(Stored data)
====================
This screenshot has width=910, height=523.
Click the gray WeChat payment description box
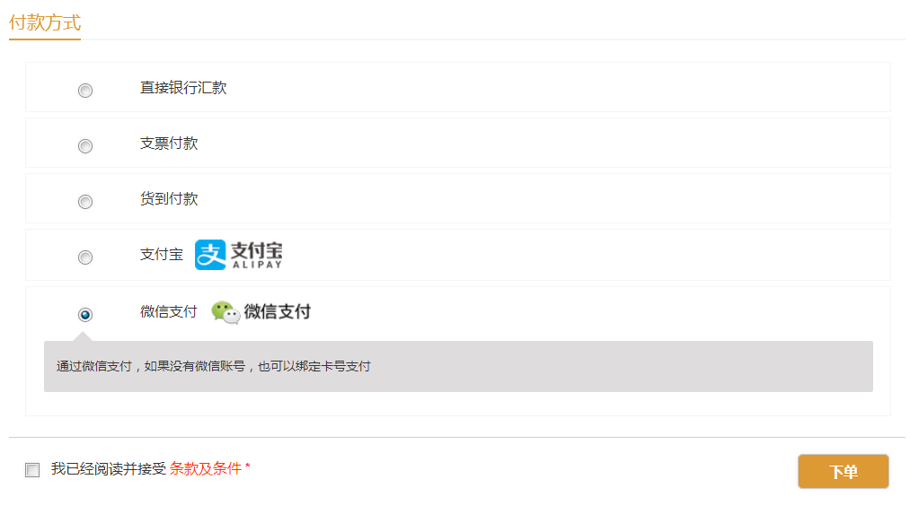[x=458, y=366]
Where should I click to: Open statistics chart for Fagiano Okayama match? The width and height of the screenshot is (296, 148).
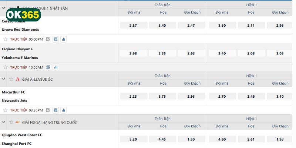point(56,67)
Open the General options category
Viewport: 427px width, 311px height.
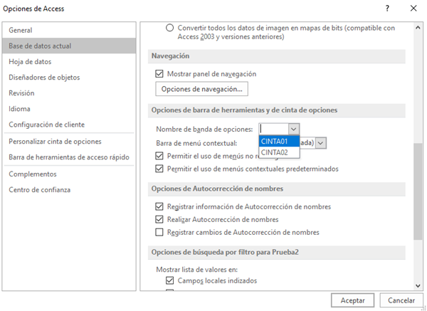coord(21,31)
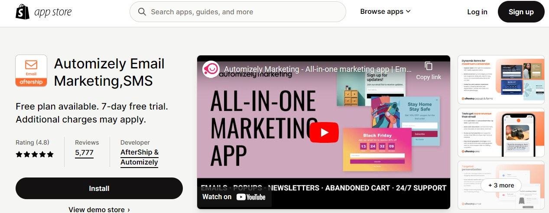
Task: Open the Automizely channel avatar icon
Action: (211, 69)
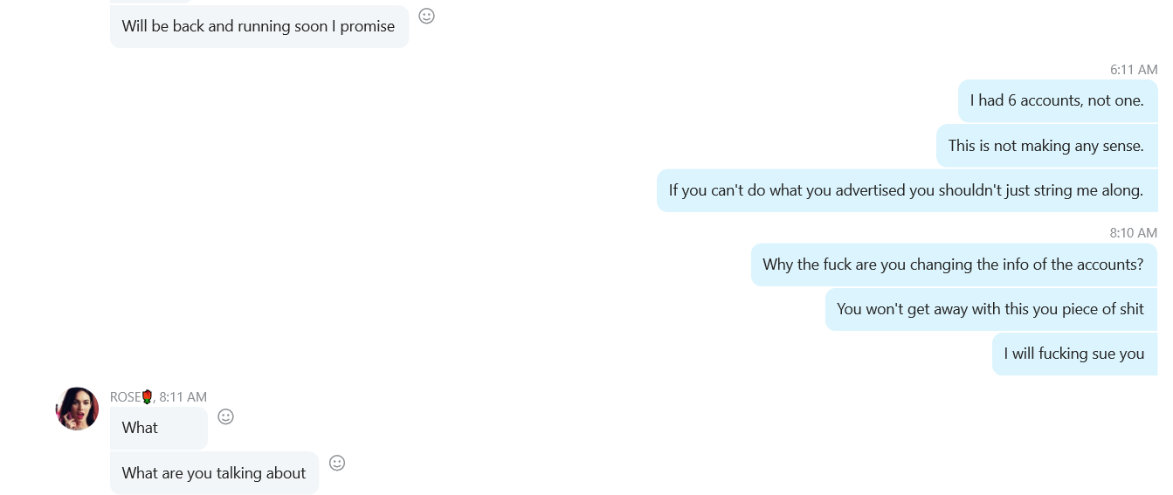Click the rose emoji in sender name
The image size is (1173, 495).
[147, 397]
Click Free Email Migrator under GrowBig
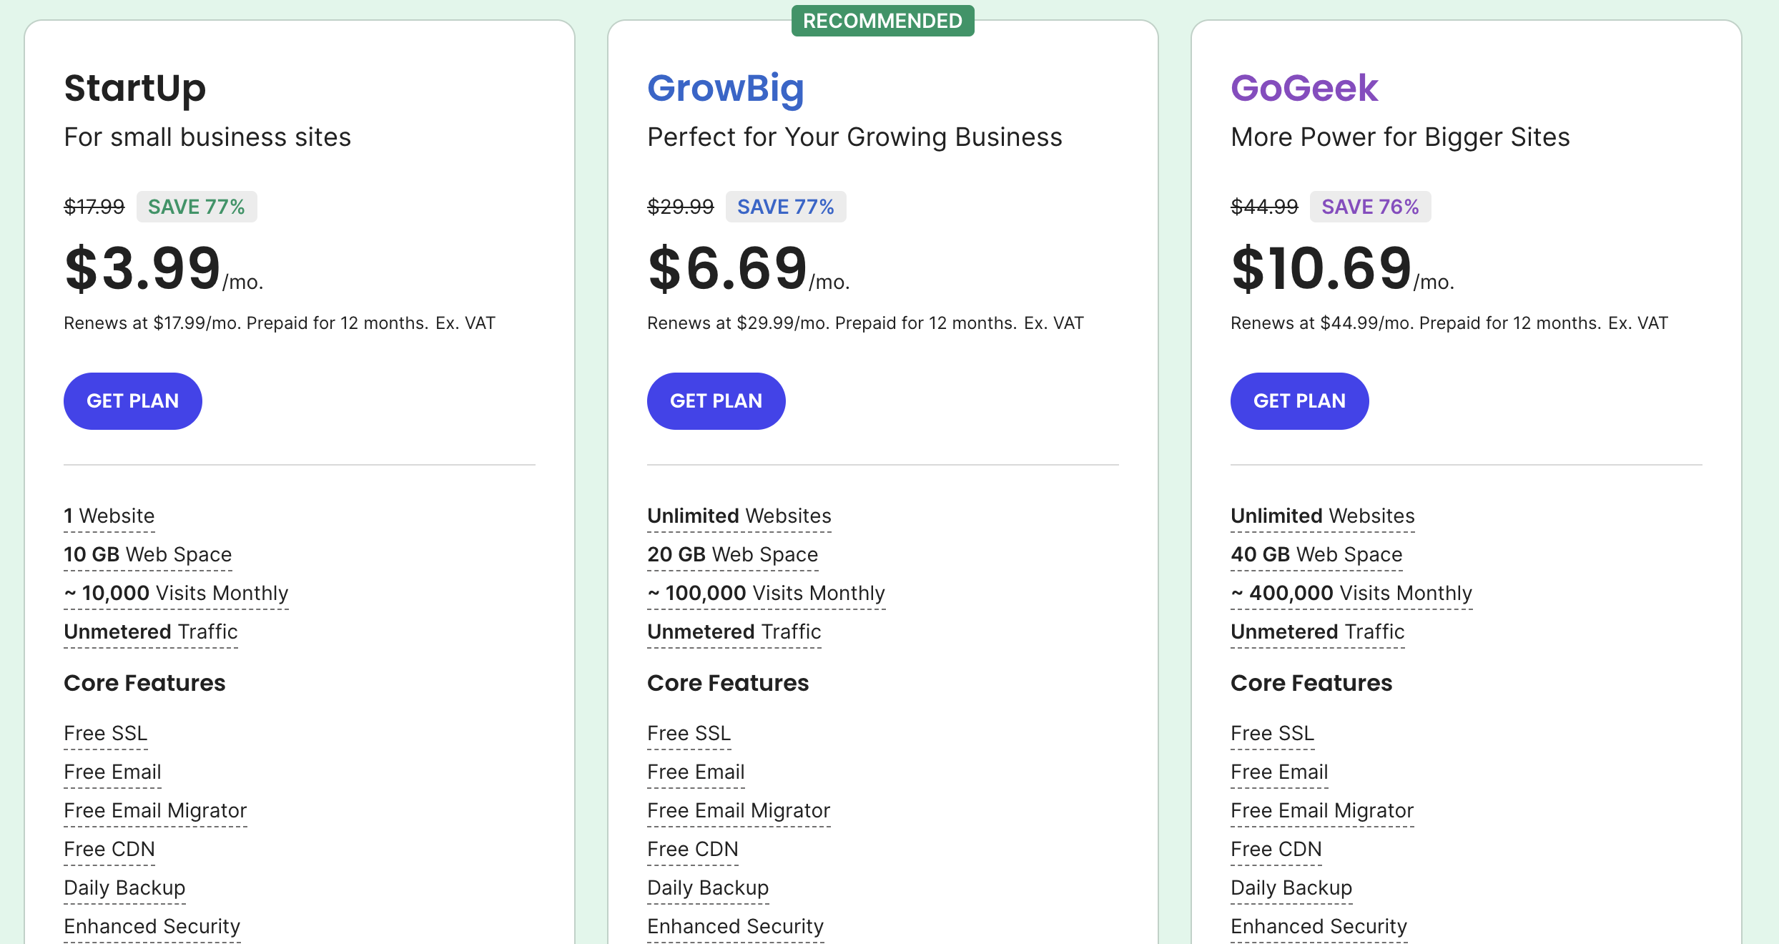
====================
Problem to solve: Would you restate, exactly and with no pictures, the lines of the entries above from the one containing "Click the gray WeChat payment description box" through the one containing "Open the General options category"?

Worked solution:
Click the gray WeChat payment description box
[x=458, y=366]
Where should I click to: Open statistics chart for Fagiano Okayama match? The width and height of the screenshot is (296, 148).
point(56,67)
Open the General options category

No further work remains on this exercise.